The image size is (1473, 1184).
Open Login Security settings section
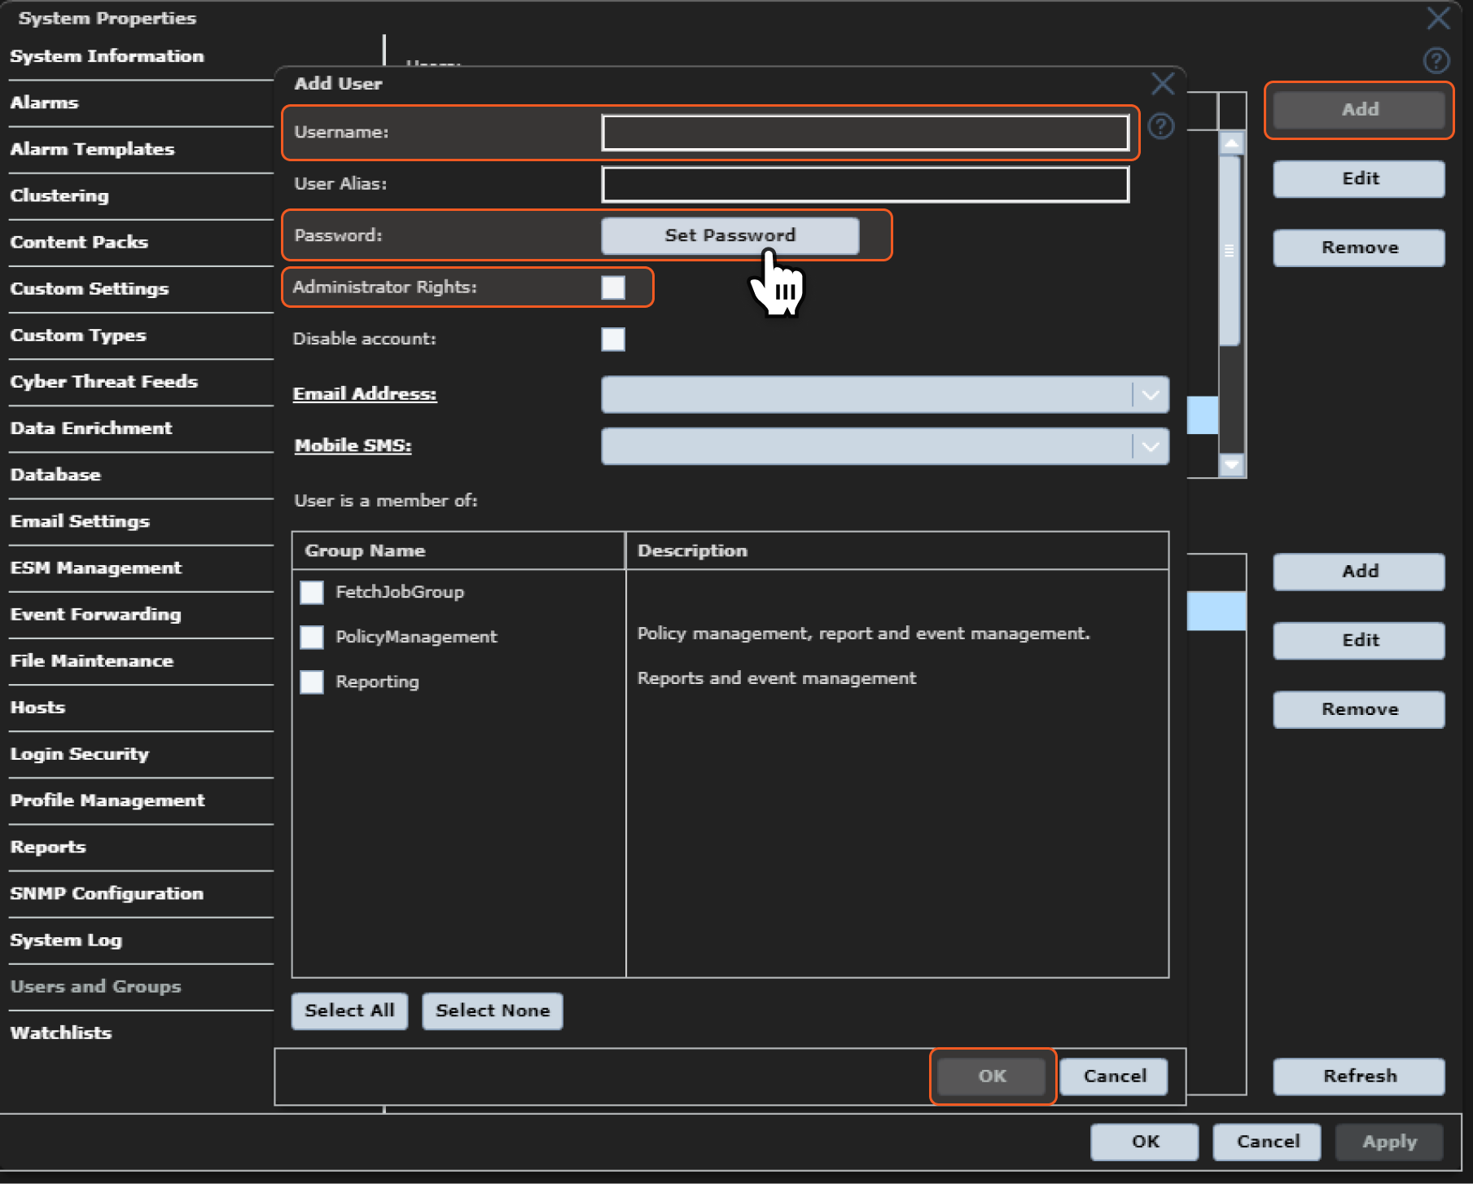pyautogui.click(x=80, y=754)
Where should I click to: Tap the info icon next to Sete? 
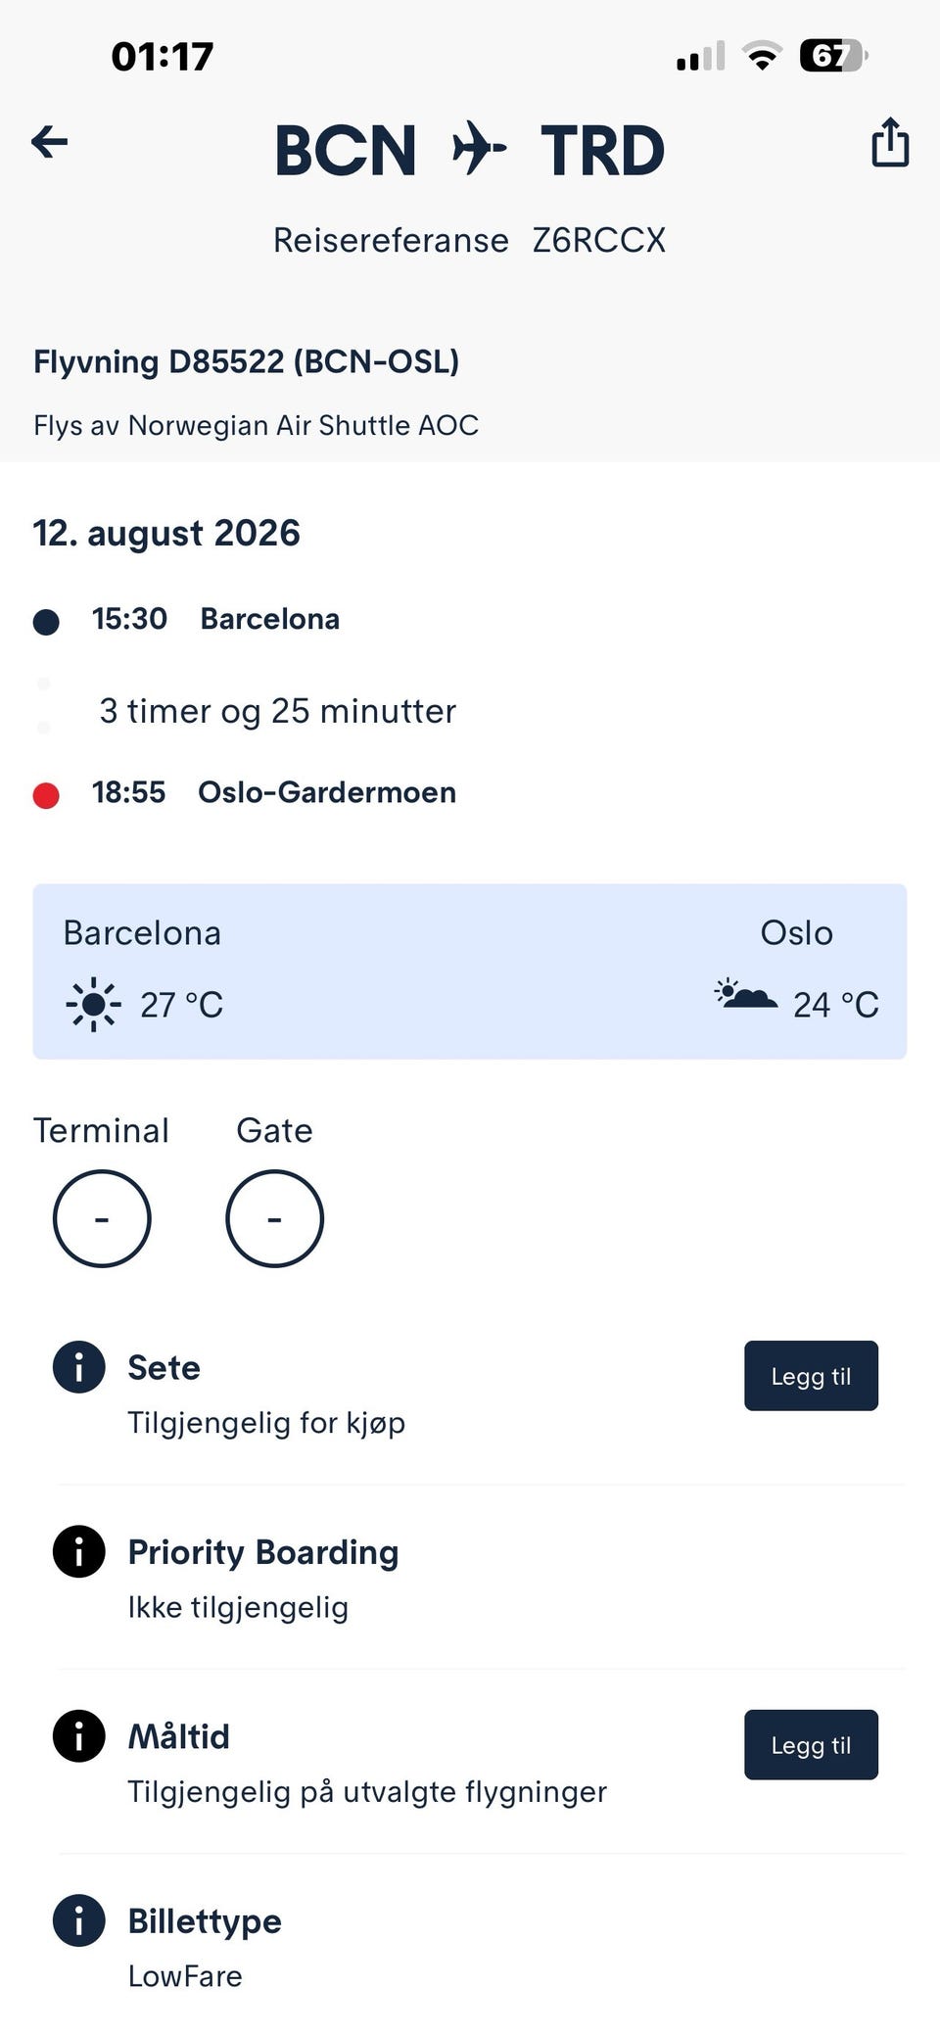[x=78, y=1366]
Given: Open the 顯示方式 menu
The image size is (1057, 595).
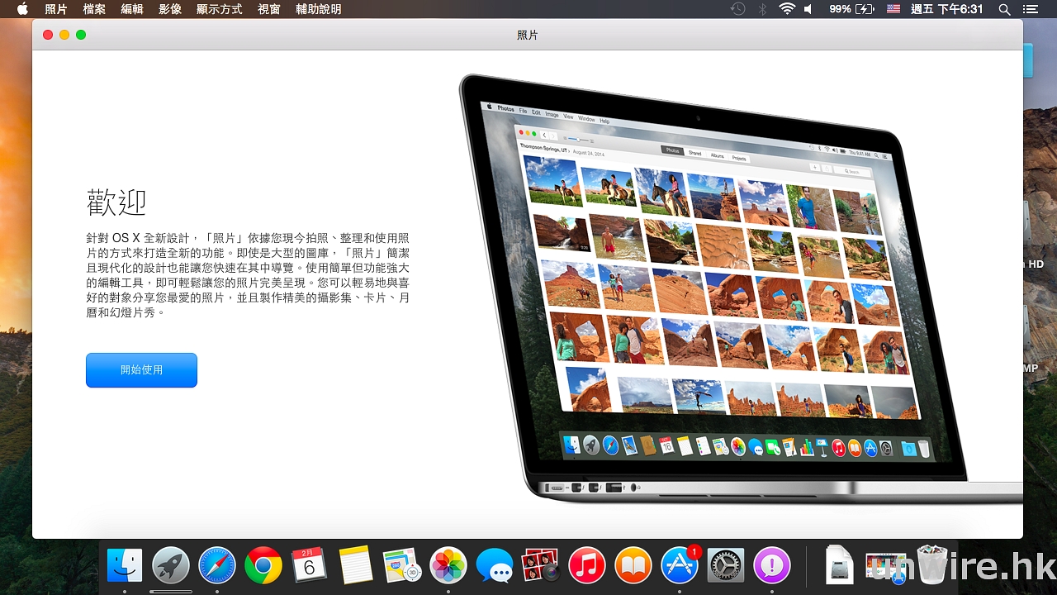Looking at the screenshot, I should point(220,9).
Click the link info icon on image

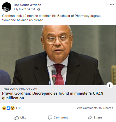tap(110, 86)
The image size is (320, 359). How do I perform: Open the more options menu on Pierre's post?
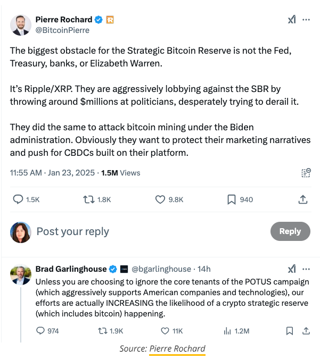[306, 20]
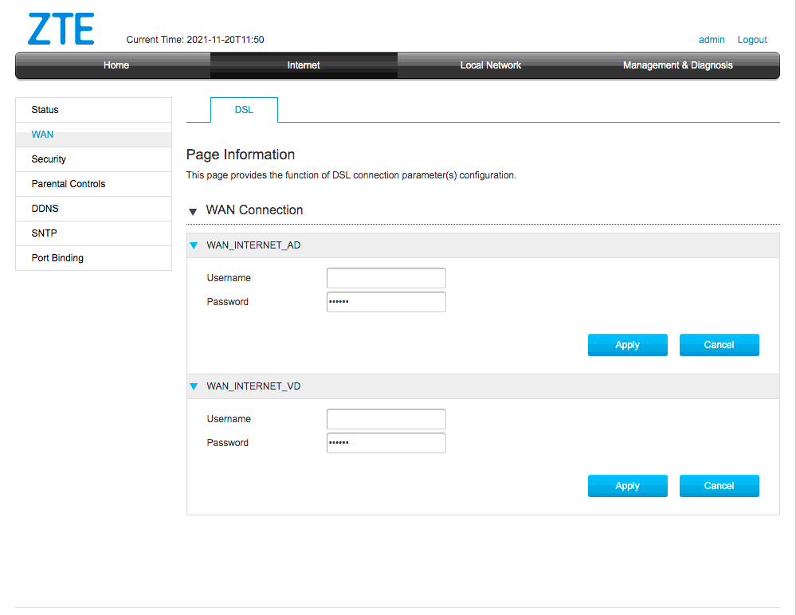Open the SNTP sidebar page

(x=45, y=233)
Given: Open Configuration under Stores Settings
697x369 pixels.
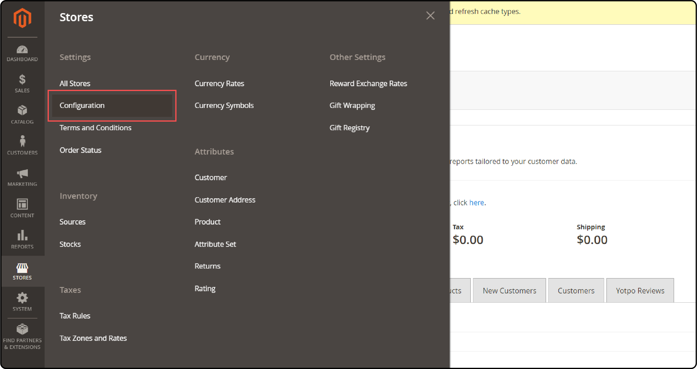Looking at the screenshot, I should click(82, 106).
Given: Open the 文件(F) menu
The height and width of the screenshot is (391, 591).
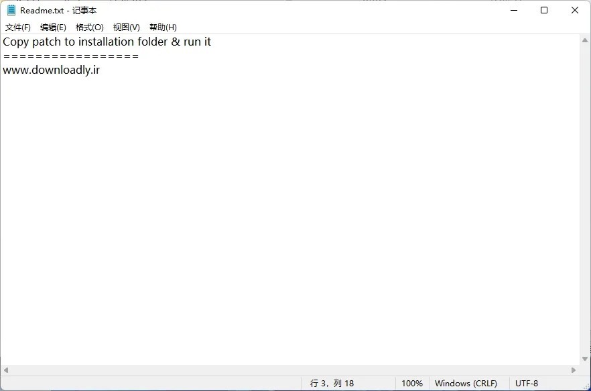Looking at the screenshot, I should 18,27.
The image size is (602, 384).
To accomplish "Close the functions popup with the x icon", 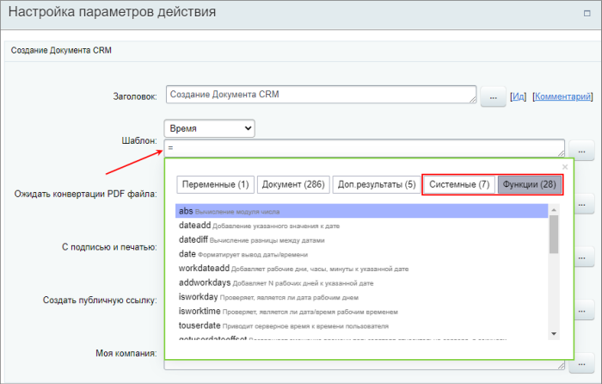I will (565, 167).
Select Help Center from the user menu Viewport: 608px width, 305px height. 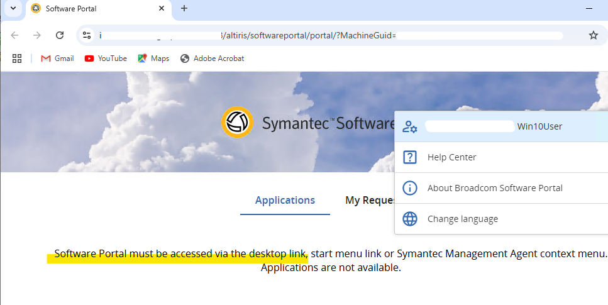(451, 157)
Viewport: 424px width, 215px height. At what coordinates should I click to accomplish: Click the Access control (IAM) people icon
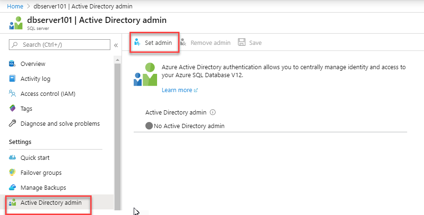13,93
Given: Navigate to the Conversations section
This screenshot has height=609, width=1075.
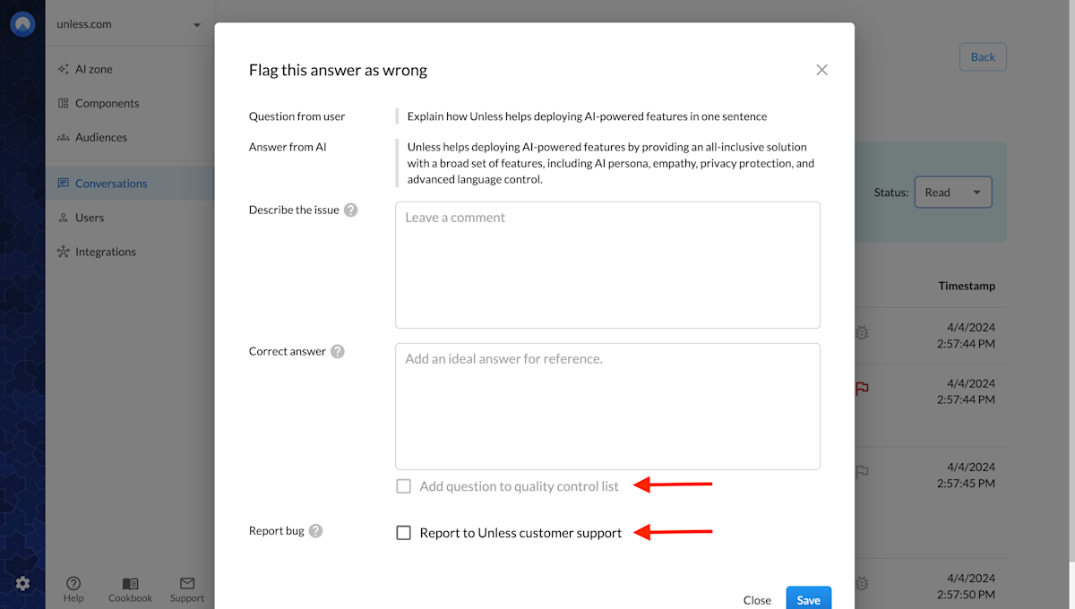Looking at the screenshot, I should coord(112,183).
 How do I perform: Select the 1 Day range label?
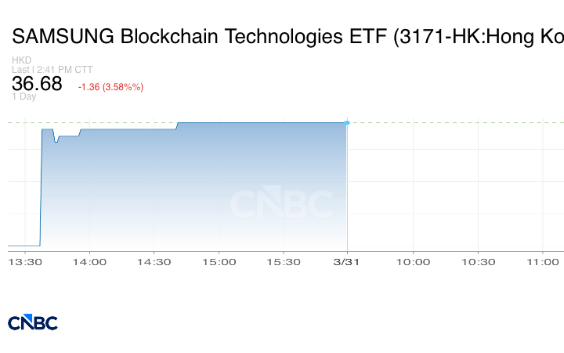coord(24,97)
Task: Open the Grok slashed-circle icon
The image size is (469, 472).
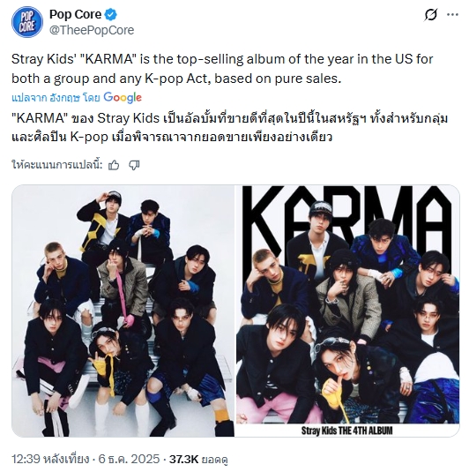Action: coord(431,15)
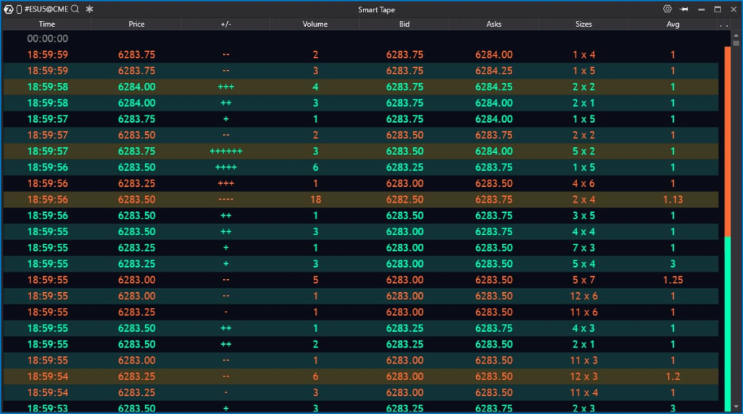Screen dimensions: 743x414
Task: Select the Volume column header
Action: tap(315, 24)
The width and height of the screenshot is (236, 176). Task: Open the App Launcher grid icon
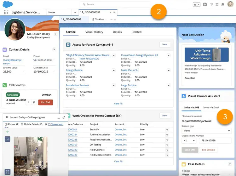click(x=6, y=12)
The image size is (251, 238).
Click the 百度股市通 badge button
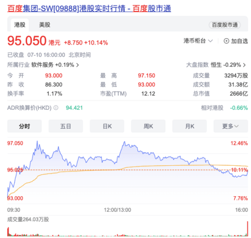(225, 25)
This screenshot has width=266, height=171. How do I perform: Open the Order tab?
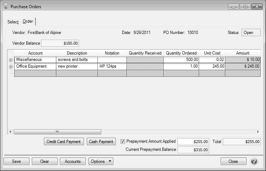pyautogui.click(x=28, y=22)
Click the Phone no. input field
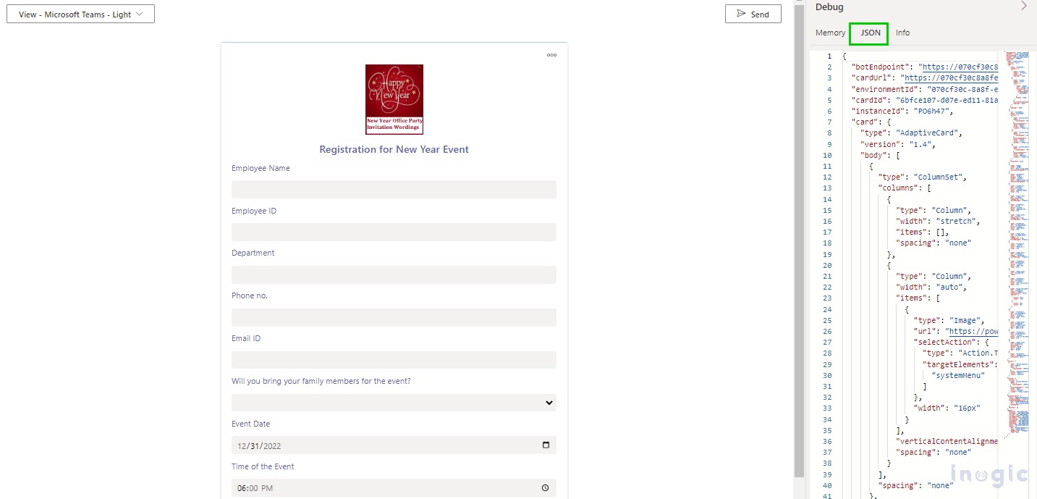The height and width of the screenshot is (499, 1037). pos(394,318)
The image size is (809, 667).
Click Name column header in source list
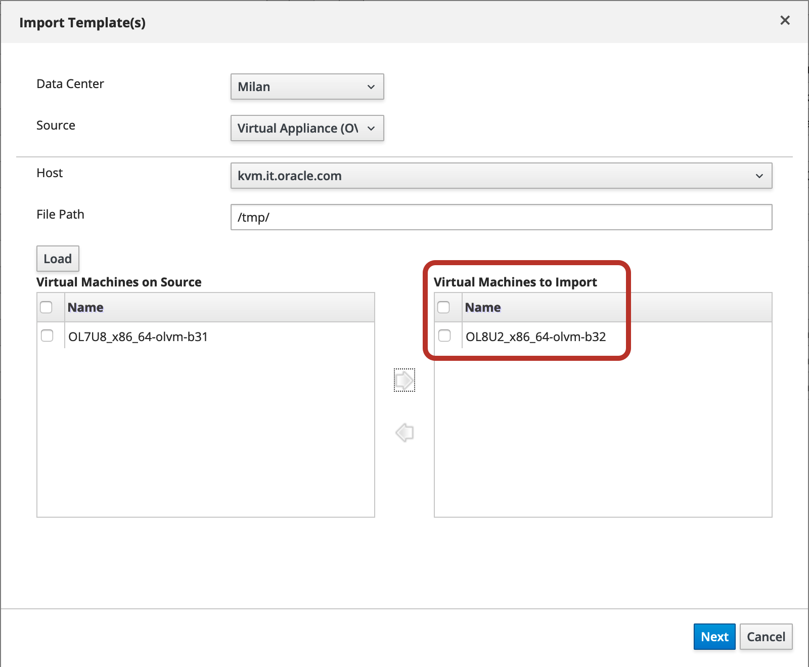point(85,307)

----

> **Exercise requirements**
Report how many lines in the material above include "Given", and give no other words.

> **Response area**
4